The actor cited a moment in the documentary when Mike, during a difficult financial time, turned on a stove not to cook, but for heat.

“I am determined, I am a hard worker, but I would have moved on to something else,” Jackman said. “Mike’s artistry was very particular and he stood by it, to his detriment at times. … That sort of doggedness and that sort of belief in his own artistry, no matter what, and also how we can rescue each other … that I learned a lot from.”

The most important people who needed convincing about Brewer’s biopic were Claire and her kids. All of them, and Mike’s daughter Angelina (played in the movie by King Princess), served as consultants as Brewer wrote the screenplay. They also were on set for over half of the film’s shooting days late last year primarily in New Jersey, Cartwright said.

Jackman expressed gratitude for items of Mike’s that Claire gave him almost every day on set.

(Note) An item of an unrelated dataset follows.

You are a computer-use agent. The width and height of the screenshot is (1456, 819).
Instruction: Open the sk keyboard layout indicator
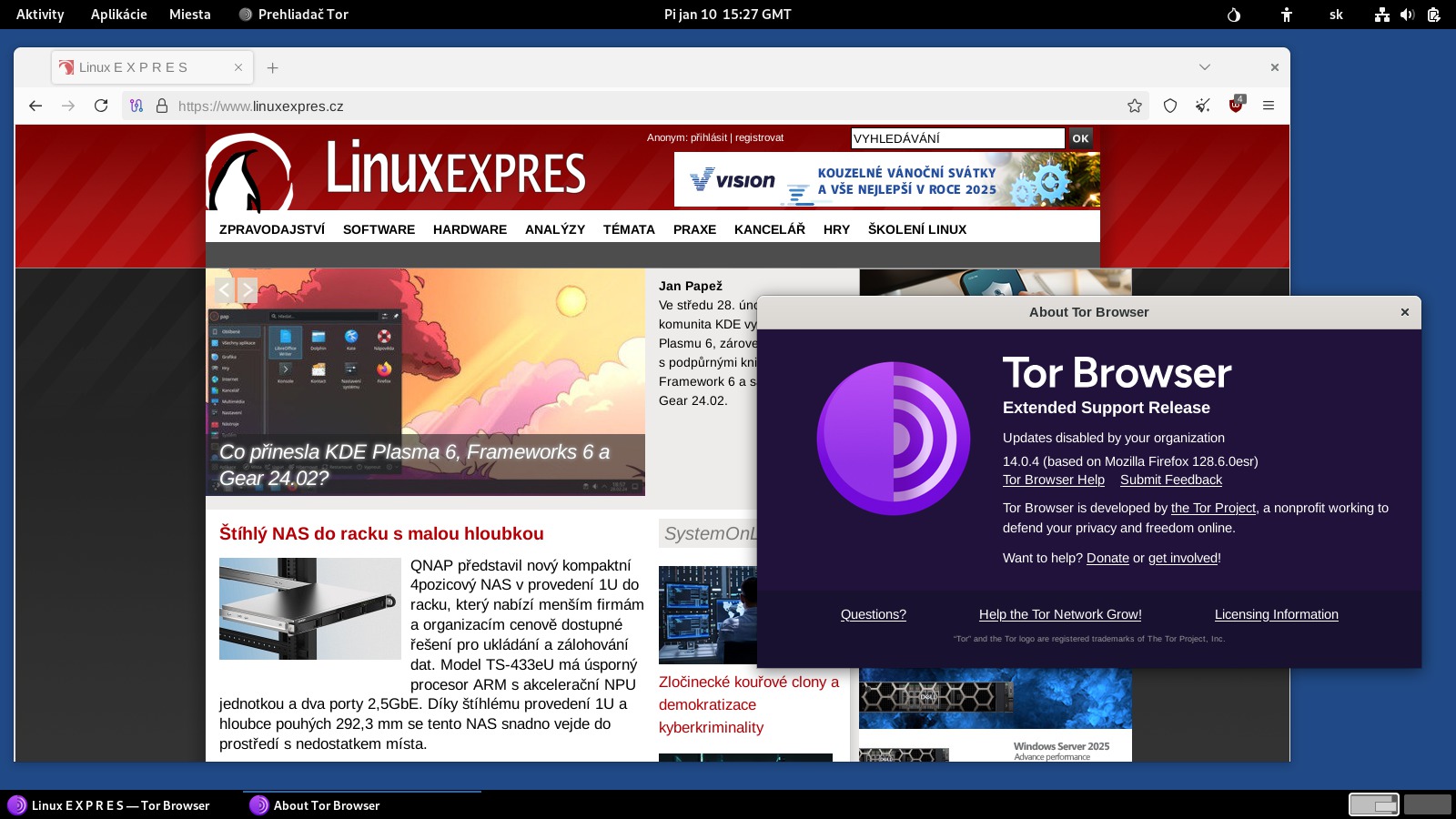pos(1336,15)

“It was so beautiful,” he said, and praised Cartwright as “really, really helpful, still very much the glue of the family.”

Among Cartwright’s insights was a moment not captured in Kohs’ documentary, between Mike and Rachel right after Claire’s accident, that Brewer dramatized to become one of the most harrowing scenes in his film.

“Think about telling a story about your own life to a filmmaker who may take anything you say and run with it,” Brewer said. “It’s a very vulnerable place to allow that kind of exploration in your life. … We cared so much about them and we wanted them to feel comfortable experiencing whatever was happening on the screen.”

“The cast and crew and all of the workers welcomed us with open arms and they made us feel like stars in our own right,” Claire said. That care manifested in multiple ways, from meticulous recreations in the Sardina home – “Walking into that fake house was definitely one of the most surreal experiences,” Cartwright said – to Hudson bluntly telling Brewer he would regret cutting two scenes considered for the chopping block due to time constraints. (Both scenes made it into the final cut, Jackman said.)

As “Blue” begins its journey to Oscar and box-office-hit hopeful, Claire and Cartwright have had one incredible experience after another, from being surrounded by celebrities at the New York premiere, to reconnecting with old friends, to Milwaukee native Oprah Winfrey singing the movie’s praises, a recognition of her mother’s story that lifelong fan Cartwright long dreamed of.

‘Song Sung Blue’ Milwaukee homecoming a special full-circle moment

The best experience to come from “Blue,” Cartwright said, “was to show this work of love to all of our family and friends (at the Milwaukee premiere). … That night really meant everything.”

“I always felt the day we bring the film back to Milwaukee, that was going to be our most important day,” Jackman said. “It means a lot to have Claire and Rachel and Dayna here. … That’s incredibly special. … And also to honor this town.”

“I was on cloud nine,” Claire said of celebrating “Blue” in her hometown. “It’s going to make Milwaukee and Wisconsin proud. I believe it already has.”

Kohs was among those at the Milwaukee premiere.

“They have all made a beautiful film,” he said of Brewer’s adaptation. “It just tickles me. I’m so freaking happy.”

And if Mike were alive to witness what his life story had inspired, he would have been “ecstatic,” Claire said.

“Mike’s wish was for us to be in Vegas someday,” Claire said. “I think he would have thought this is greater than Vegas.”

“But he has also been present throughout this,” Claire added. “He was my soulmate, and he has been my angel.”

“I adore him still. I always will.”

This story was updated because an earlier version included an inaccuracy.